Prestiż na raty

Kiedyś facet w domu siedział i sprzęty naprawiał. Dzisiaj facet to gadżeciarz, stać go to woli nowe kupić. Kobiecie, coraz mniej ostrożnej, za to pani bardzo modnej, przestało to przeszkadzać. Para idealna. Czy przyznajemy się do tego czy nie, to jeśli nie my, to nasze dzieci lub rodzice biorą udział w wyścigu na lepsze, szybsze, nowsze lub bardziej vintage niż nasze prababki.. Rynek daje, a my

bierzemy bez namysłu, nawet kiedy już nie mamy za co brać, to i z pustego pozwalają nam trwonić. Czy przypadkiem nie zastawiliśmy rozsądku pod kredyt na pozornie wygodniejsze życie?

Nie potrafimy przestać

Ile by nie było wódki na melanżu, to nam Polakom, zawsze zabraknie. Z wypłatą mamy to samo, zawsze jest za mała i to nie jest kwestia inflacji, po prostu im więcej zarabiamy tym więcej wydajemy. Poddajemy się presji świata mody, technologii, nawet modnym nawykom żywieniowym. Przekonują nas do tego stylowe magazyny, portale internetowe, ale głównie baaa otoczenie - rówieśnicy i sąsiedzi. Oni mają, my też chcemy to wszystko mieć. Tu i teraz. A odkładanie? Oszczędzanie? Nie, przede wszystkim rozkładanie, rozkładanie na raty.
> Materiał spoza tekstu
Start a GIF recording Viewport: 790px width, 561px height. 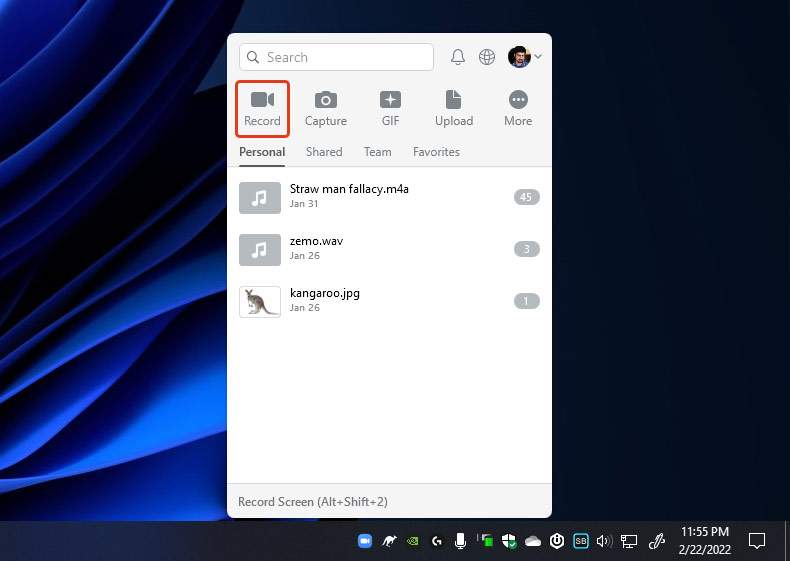[390, 109]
A tymczasem na lekcji ekonomii następująca wieść się niesie..

👉 sukces każdej gospodarki gwarantuje wzmożona konsumpcja, czyli wydawaj Polaku swoje oszczędności a my ci damy pracę, podwyżkę i towary w sklepie

👉 bezpieczną rezerwą każdego Polaka powinna być równowartość 6-krotnego wynagrodzenia, trzymana choćby w skarpecie

Niestety w większości pierwszą część bierzemy sobie bardzo do serca i rozkręcamy gospodarkę ponad swoje faktyczne możliwości, drugą przesypiamy. Ratujemy się kredytami przy każdej okazji. Bierzemy na wszystko, na remonty, samochody, sprzęty rtv i agd, wakacje, prezenty

świąteczne i inne głupoty (w niektórych gospodarstwach domowych miesięczna kwota łącznych kredytów konsumenckich, innych niż hipoteczne wynosi nawet 500 złotych!).
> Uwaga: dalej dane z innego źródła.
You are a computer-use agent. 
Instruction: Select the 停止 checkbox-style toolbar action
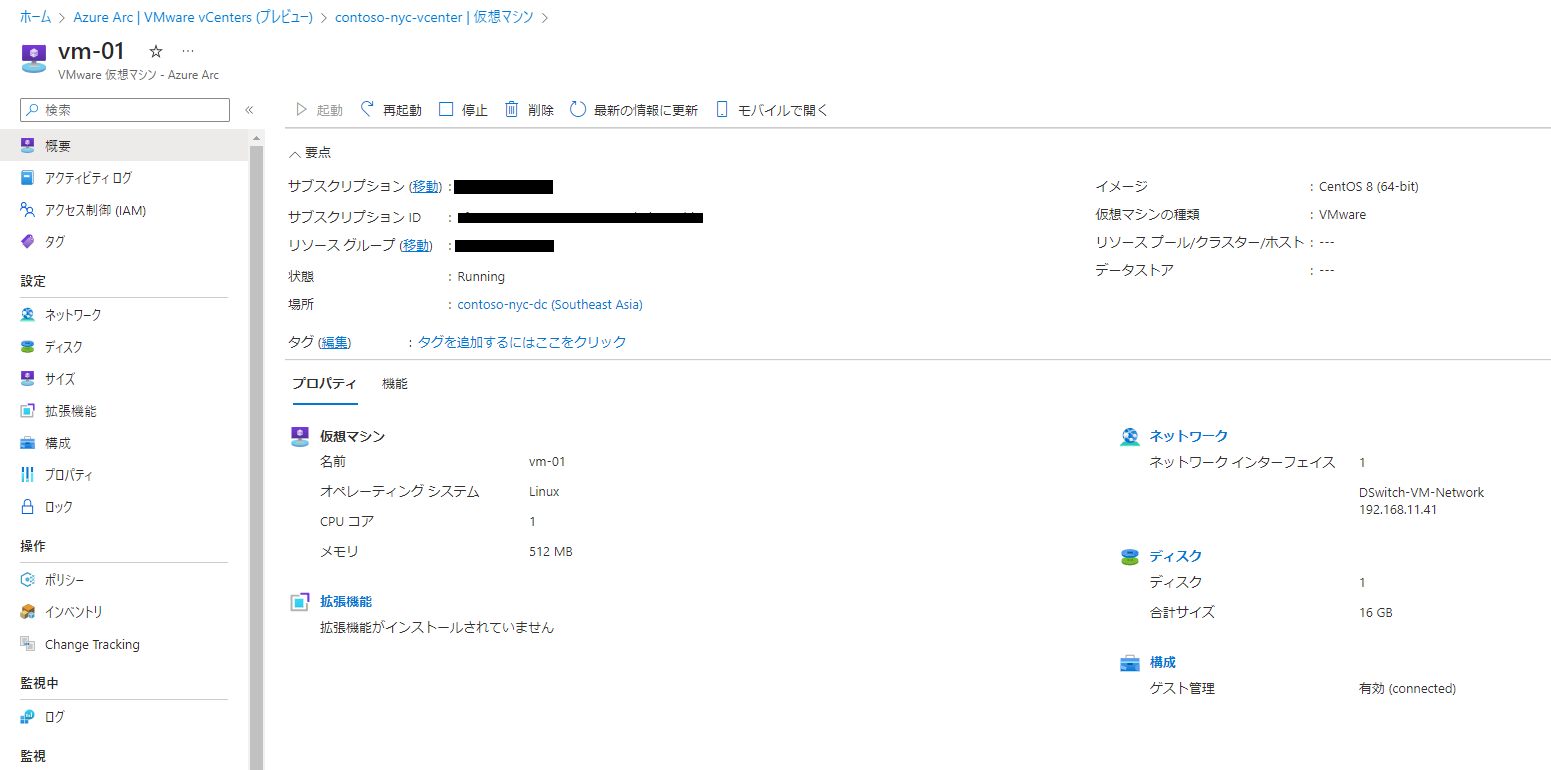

Polityków rozpiera duma, bo gospodarka kwitnie, a tajemnicze PKB pnie się w górę. Rozchodzą się kredyty. Radują się ekonomiści, zacierają ręce bankierzy, a coraz bardziej spłukani konsumenci szukają zadowolenia, tam gdzie na dłuższa metę nie znajdą- w zakupach.

Niby-mała-ratka

Bo ile trwa radość z roztrwonionych PLN-ów? O ile nie zadowala Cię argument "mam tak mało, że nie przeszkadza mi mieć jeszcze mniej" 🙂 to krótko.
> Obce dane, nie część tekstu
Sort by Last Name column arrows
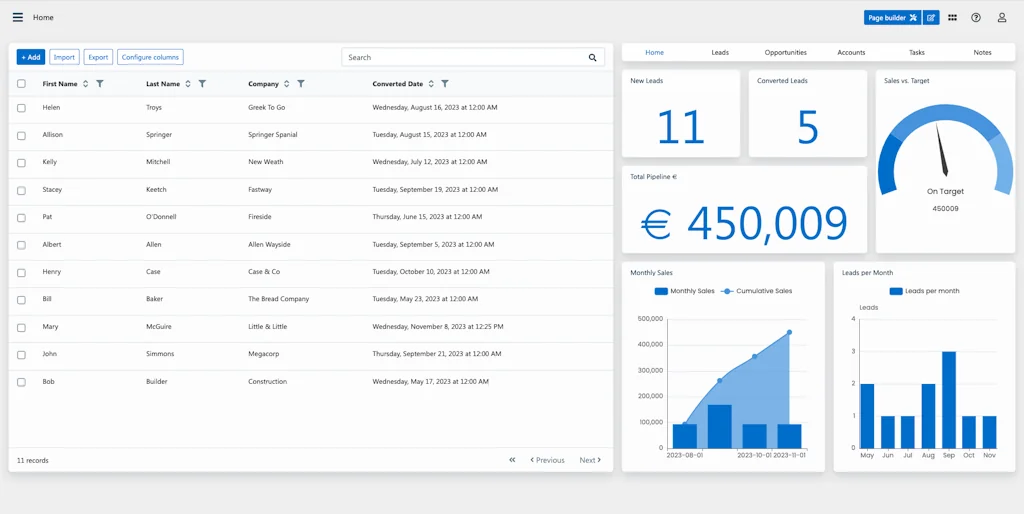pos(188,84)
Na dłuższą metę, zakupy, zwłaszcza te na kredyt to coraz większe raty, coraz więcej rat. Coraz mniejsza realna miesięczna kwota do wykorzystania na najpilniejsze potrzeby, niespodziewane wydatki. To także mniejsze poczucie bezpieczeństwa finansowego. Mniejsze

możliwości. Niezrealizowane inwestycje i plany. Każda mała, najmniejsza rata na zbędny wydatek, to ogromny krok wstecz od wielkich celów, projektów i majątków. Nasze ciężko zarobione pieniądze zamiast inwestować w siebie, swoją wartościowa przyszłość i przyszłość

swoich rodzin, oddajemy za bezcen, próbując stać się kimś kim i tak nigdy nie będziemy.

Odpuść

A co się stanie jeśli na chwile zostaniemy w tym wyścigu w tyle? Yyyy nic? Potraktuj to jako challenge, choćby miesięczny. Rzadziej odwiedzaj sklepy internetowe, aukcje na fejsie i centra handlowe. Daj sobie dzień, zanim wydasz kolejne PLN-y na to, co "wyjątkowo" wpadło ci w oko. Zastanów się kilka razy czy na pewno tego potrzebujesz.

Pomyśl, jak długo i ciężko musisz pracować, żeby teraz tak lekką ręką roztrwonić ten hajs. Czy warto?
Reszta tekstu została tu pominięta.